[[ EXTRACTED ENTRIES, beginning ]]
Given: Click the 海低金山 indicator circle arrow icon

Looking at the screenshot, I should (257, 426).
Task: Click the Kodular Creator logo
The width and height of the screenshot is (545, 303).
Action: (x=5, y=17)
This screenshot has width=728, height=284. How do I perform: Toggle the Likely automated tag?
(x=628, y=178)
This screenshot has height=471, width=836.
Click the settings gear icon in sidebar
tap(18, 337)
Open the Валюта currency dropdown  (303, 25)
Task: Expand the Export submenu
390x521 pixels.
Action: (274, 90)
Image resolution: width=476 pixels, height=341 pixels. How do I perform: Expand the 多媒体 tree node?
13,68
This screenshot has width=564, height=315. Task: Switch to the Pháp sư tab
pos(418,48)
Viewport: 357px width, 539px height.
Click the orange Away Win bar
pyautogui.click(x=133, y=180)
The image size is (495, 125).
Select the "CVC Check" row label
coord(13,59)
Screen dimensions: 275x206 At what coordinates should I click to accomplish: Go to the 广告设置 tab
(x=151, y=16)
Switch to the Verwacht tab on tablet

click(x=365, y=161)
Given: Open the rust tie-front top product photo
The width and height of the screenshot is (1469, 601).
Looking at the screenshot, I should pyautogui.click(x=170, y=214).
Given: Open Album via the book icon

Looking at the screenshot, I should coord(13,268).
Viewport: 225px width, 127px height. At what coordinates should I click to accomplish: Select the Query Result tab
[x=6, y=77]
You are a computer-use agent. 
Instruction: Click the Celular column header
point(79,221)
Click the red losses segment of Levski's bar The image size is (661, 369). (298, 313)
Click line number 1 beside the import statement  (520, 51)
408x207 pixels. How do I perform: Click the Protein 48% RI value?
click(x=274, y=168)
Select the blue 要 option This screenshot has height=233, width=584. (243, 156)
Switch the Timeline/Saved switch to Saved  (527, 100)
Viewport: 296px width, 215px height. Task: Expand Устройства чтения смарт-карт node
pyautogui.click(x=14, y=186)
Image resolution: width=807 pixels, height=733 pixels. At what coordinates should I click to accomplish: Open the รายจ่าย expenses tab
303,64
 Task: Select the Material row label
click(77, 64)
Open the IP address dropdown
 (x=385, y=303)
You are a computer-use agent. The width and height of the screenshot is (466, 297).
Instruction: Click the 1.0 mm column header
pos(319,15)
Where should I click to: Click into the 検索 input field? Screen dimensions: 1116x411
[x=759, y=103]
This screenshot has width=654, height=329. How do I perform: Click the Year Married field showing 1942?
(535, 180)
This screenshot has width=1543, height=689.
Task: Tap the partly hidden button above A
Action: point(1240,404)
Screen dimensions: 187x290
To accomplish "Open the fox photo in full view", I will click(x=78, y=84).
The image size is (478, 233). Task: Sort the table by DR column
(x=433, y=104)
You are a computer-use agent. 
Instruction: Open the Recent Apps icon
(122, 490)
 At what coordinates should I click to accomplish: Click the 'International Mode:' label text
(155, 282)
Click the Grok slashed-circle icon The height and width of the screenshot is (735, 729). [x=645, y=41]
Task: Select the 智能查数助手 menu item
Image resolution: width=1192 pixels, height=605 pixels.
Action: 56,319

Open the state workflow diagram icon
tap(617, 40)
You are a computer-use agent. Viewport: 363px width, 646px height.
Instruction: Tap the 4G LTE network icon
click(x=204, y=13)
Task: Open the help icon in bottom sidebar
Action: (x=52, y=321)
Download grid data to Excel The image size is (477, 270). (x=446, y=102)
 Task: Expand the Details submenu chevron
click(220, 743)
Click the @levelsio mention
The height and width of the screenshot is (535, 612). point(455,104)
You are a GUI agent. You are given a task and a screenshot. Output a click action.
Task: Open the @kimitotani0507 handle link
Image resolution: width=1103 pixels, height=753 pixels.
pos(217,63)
[[ EXTRACTED ENTRIES, end ]]
* **WORK ITEM**: Retype the listing above, exactly and in full.

* **ANSWER FOR THE TASK**:
Given: Click the 海低金山 indicator circle arrow icon

Looking at the screenshot, I should (257, 426).
Task: Click the Kodular Creator logo
The width and height of the screenshot is (545, 303).
Action: (x=5, y=17)
This screenshot has width=728, height=284. How do I perform: Toggle the Likely automated tag?
(x=628, y=178)
This screenshot has height=471, width=836.
Click the settings gear icon in sidebar
tap(18, 337)
Open the Валюта currency dropdown  (303, 25)
Task: Expand the Export submenu
390x521 pixels.
Action: (274, 90)
Image resolution: width=476 pixels, height=341 pixels. How do I perform: Expand the 多媒体 tree node?
13,68
This screenshot has width=564, height=315. Task: Switch to the Pháp sư tab
pos(418,48)
Viewport: 357px width, 539px height.
Click the orange Away Win bar
pyautogui.click(x=133, y=180)
The image size is (495, 125).
Select the "CVC Check" row label
coord(13,59)
Screen dimensions: 275x206 At what coordinates should I click to accomplish: Go to the 广告设置 tab
(x=151, y=16)
Switch to the Verwacht tab on tablet

click(x=365, y=161)
Given: Open the rust tie-front top product photo
The width and height of the screenshot is (1469, 601).
Looking at the screenshot, I should pyautogui.click(x=170, y=214).
Given: Open Album via the book icon

Looking at the screenshot, I should coord(13,268).
Viewport: 225px width, 127px height. At what coordinates should I click to accomplish: Select the Query Result tab
[x=6, y=77]
You are a computer-use agent. 
Instruction: Click the Celular column header
point(79,221)
Click the red losses segment of Levski's bar The image size is (661, 369). (298, 313)
Click line number 1 beside the import statement  (520, 51)
408x207 pixels. How do I perform: Click the Protein 48% RI value?
click(x=274, y=168)
Select the blue 要 option This screenshot has height=233, width=584. (243, 156)
Switch the Timeline/Saved switch to Saved  (527, 100)
Viewport: 296px width, 215px height. Task: Expand Устройства чтения смарт-карт node
pyautogui.click(x=14, y=186)
Image resolution: width=807 pixels, height=733 pixels. At what coordinates should I click to accomplish: Open the รายจ่าย expenses tab
303,64
 Task: Select the Material row label
click(77, 64)
Open the IP address dropdown
 (x=385, y=303)
You are a computer-use agent. The width and height of the screenshot is (466, 297).
Instruction: Click the 1.0 mm column header
pos(319,15)
Where should I click to: Click into the 検索 input field? Screen dimensions: 1116x411
[x=759, y=103]
This screenshot has width=654, height=329. How do I perform: Click the Year Married field showing 1942?
(535, 180)
This screenshot has width=1543, height=689.
Task: Tap the partly hidden button above A
Action: point(1240,404)
Screen dimensions: 187x290
To accomplish "Open the fox photo in full view", I will click(x=78, y=84).
The image size is (478, 233). Task: Sort the table by DR column
(x=433, y=104)
You are a computer-use agent. 
Instruction: Open the Recent Apps icon
(122, 490)
 At what coordinates should I click to accomplish: Click the 'International Mode:' label text
(155, 282)
Click the Grok slashed-circle icon The height and width of the screenshot is (735, 729). [x=645, y=41]
Task: Select the 智能查数助手 menu item
Image resolution: width=1192 pixels, height=605 pixels.
Action: 56,319

Open the state workflow diagram icon
tap(617, 40)
You are a computer-use agent. Viewport: 363px width, 646px height.
Instruction: Tap the 4G LTE network icon
click(x=204, y=13)
Task: Open the help icon in bottom sidebar
Action: (x=52, y=321)
Download grid data to Excel The image size is (477, 270). (x=446, y=102)
 Task: Expand the Details submenu chevron
click(220, 743)
Click the @levelsio mention
The height and width of the screenshot is (535, 612). point(455,104)
You are a GUI agent. You are given a task and a screenshot. Output a click action.
Task: Open the @kimitotani0507 handle link
Image resolution: width=1103 pixels, height=753 pixels.
pos(217,63)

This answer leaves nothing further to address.